▶ **EXERCISE**
Could you set down every entry exactly as it appears?

▶ **DATA IN THIS EXERCISE**
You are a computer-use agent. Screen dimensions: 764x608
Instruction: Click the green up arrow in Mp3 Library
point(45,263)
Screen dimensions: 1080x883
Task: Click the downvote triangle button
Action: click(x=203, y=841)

▶ **OUTPUT**
You are a computer-use agent. Screen dimensions: 764x608
Instruction: Click the green up arrow in Mp3 Library
point(45,263)
Screen dimensions: 1080x883
Task: Click the downvote triangle button
Action: click(x=203, y=841)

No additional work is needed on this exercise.